In his network role, Schrier is responsible for the development of all new original series for FX, including
the new Charlie Sheen series Anger Management, and FX’s first forays into late night with Russell Brand
and W. Kamau Bell. But it is his role in building the studio that has given FX an important revenue stream,
helping sustain its out-of-the-box series in a way that maximizes profit for FXP and the talent involved.

“On the comedy side, we’ve figured out a business model where we can produce the shows really inexpensively,”
Schrier says. “And the studio is able to maximize revenue on those, which enables us to do
shows without a lot of financial pressure, which has freed up the creative.”

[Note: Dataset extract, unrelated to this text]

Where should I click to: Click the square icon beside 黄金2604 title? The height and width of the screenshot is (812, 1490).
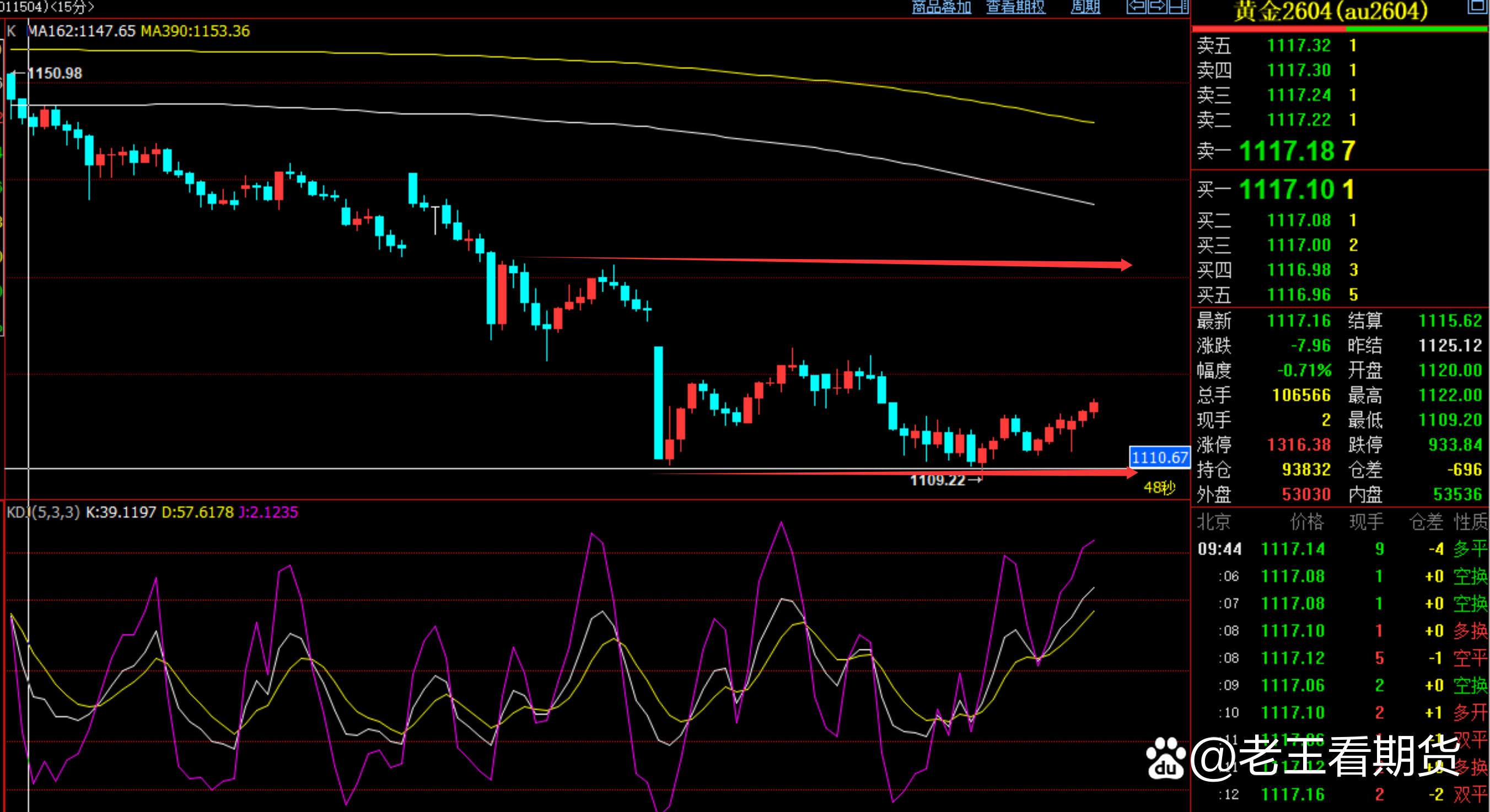(1477, 7)
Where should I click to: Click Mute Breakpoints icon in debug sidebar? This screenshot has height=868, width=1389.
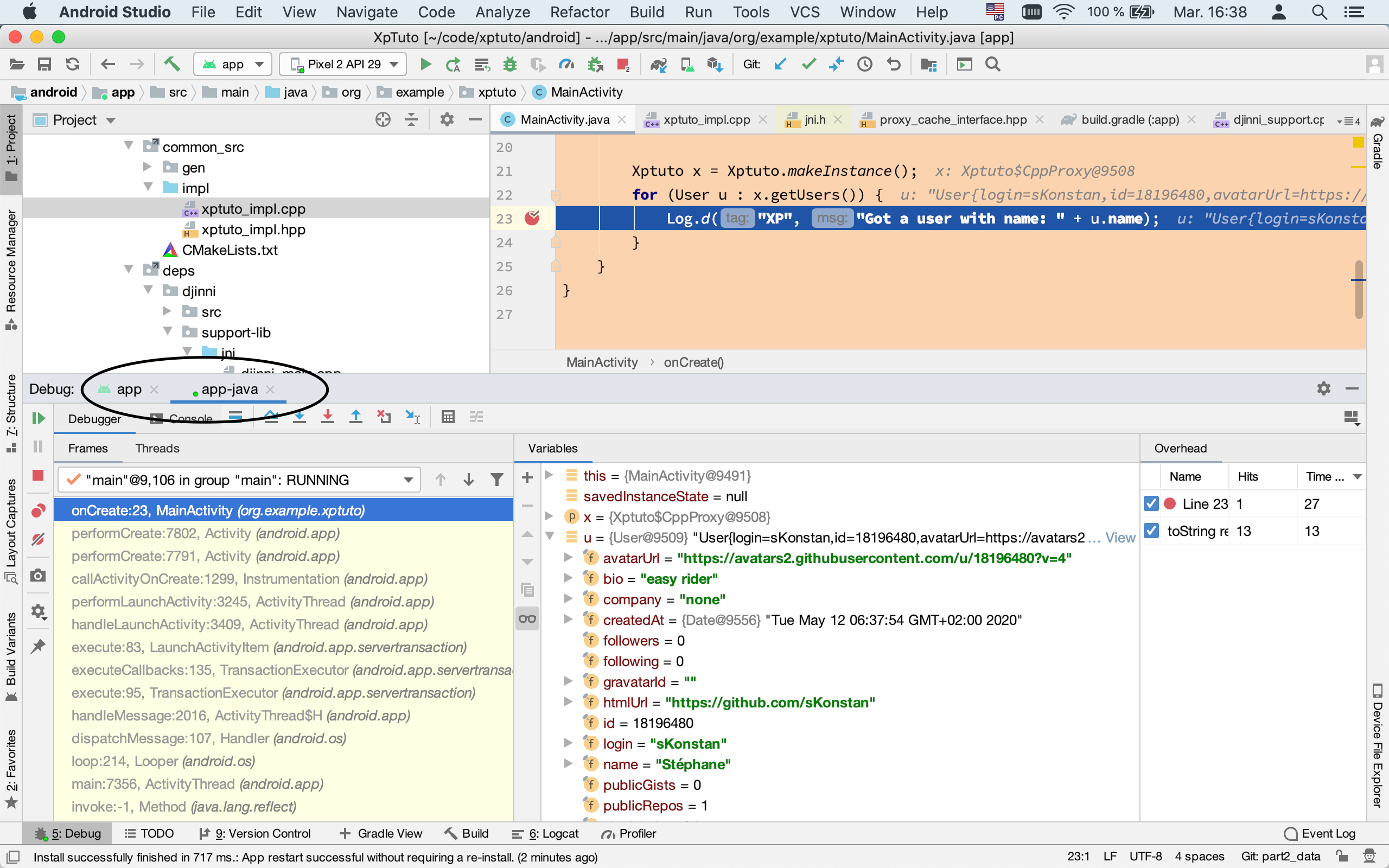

Schrier, who joined the network as Kevin Reilly’s assistant in 1999, has also developed FX’s ancillary businesses, first convincing Landgraf to let him build up a licensing business for It’s Always Sunny in Philadelphia
and later Sons of Anarchy. Now he manages FX’s interest in foreign sales, home entertainment, syndication,
new media opportunities and merchandising under the FX Productions banner.

Since his work ethic has paid off so far, Schrier says he tries to keep his head down, work hard and be
content with what he has—at least when it comes to his own career.

“I try not to look ahead too much, because you can kind of get your head in the clouds that way,” he says.
“I think there’s a lot of opportunity to grow the business here and grow my career here.”